Competitive effects of salt and surfactant on the structure of nanoparticles in a binary system of nanoparticle and protein

Small-angle neutron scattering (SANS) and dynamic light scattering (DLS) experiments have been carried out to study the competitive effects of NaCl and sodium dodecyl sulfate (SDS) surfactant on the evolution of the structure and interactions in a silica nanoparticle-Bovine serum albumin (BSA) protein system. The unique advantage of contrast-matching SANS has been utilized to particularly probe the structure of nanoparticles in the multi-component system. Silica nanoparticles and BSA protein both being anionic remain largely individual in the solution without significant adsorption. The non-adsorbing nature of protein is known to cause depletion attraction between nanoparticles at higher protein concentrations. The nanoparticles undergo immediate aggregation in the nanoparticle-BSA system on the addition of a small amount of salt [referred as the critical salt concentration (CSC)], much less than that required to induce aggregation in a pure nanoparticle dispersion. The salt ions screen the electrostatic repulsion between the nanoparticles, whereby the BSA-induced depletion attraction dominates the system and contributes to the nanoparticle aggregation of a mass fractal kind of morphology. Further, the addition of SDS in this system interestingly suppresses nanoparticle aggregation for salt concentrations lower than the CSC. The presence of SDS gives rise to additional electrostatic repulsion in the system by binding with the BSA protein via electrostatic and hydrophobic interactions. For salt concentrations higher than the CSC, the formation of clusters of nanoparticles is inevitable even in the presence of protein-surfactant complexes, but the mass fractal kind of branched aggregates transform to surface fractals.

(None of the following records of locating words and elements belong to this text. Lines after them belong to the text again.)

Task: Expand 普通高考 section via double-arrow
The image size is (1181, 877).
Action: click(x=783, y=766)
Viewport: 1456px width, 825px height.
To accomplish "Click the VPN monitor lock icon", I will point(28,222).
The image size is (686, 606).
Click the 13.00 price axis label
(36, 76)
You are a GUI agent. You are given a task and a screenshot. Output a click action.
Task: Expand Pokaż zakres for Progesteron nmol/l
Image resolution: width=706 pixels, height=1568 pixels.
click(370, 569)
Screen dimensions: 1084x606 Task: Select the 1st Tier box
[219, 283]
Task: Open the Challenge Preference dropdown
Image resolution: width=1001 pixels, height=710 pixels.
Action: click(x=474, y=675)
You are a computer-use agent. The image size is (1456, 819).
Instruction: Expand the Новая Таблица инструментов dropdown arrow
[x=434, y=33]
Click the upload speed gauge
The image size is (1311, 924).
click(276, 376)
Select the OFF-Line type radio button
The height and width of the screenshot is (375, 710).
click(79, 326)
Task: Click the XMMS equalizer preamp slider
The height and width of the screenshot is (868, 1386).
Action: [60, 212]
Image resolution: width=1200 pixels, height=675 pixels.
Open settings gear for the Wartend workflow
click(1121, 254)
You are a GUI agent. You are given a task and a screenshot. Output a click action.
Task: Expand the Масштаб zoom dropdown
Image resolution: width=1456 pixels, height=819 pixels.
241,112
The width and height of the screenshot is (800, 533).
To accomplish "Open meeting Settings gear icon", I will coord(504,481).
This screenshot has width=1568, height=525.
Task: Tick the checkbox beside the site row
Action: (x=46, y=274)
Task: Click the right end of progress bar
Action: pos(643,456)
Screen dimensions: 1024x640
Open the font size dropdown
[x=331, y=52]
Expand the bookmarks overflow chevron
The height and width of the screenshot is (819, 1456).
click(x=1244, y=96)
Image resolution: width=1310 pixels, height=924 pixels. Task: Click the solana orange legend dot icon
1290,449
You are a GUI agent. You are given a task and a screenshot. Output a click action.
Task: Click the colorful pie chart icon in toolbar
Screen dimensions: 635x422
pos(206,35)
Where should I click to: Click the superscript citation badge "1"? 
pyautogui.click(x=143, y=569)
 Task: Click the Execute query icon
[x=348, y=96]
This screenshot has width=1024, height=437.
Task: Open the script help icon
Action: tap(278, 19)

This has been attributed to the BSA-SDS complex induced depletion attraction along with salt-driven screening of electrostatic repulsion. Thus, the interplay of depletion and electrostatic and hydrophobic interactions has been utilized to tune the structures formed in a multicomponent silica nanoparticle-BSA-SDS/NaCl system. Structure formation of the binary system of silica nanoparticle-BSA protein in presence of salt (below and above the critical salt concentration (CSC)) as a function of SDS concentration.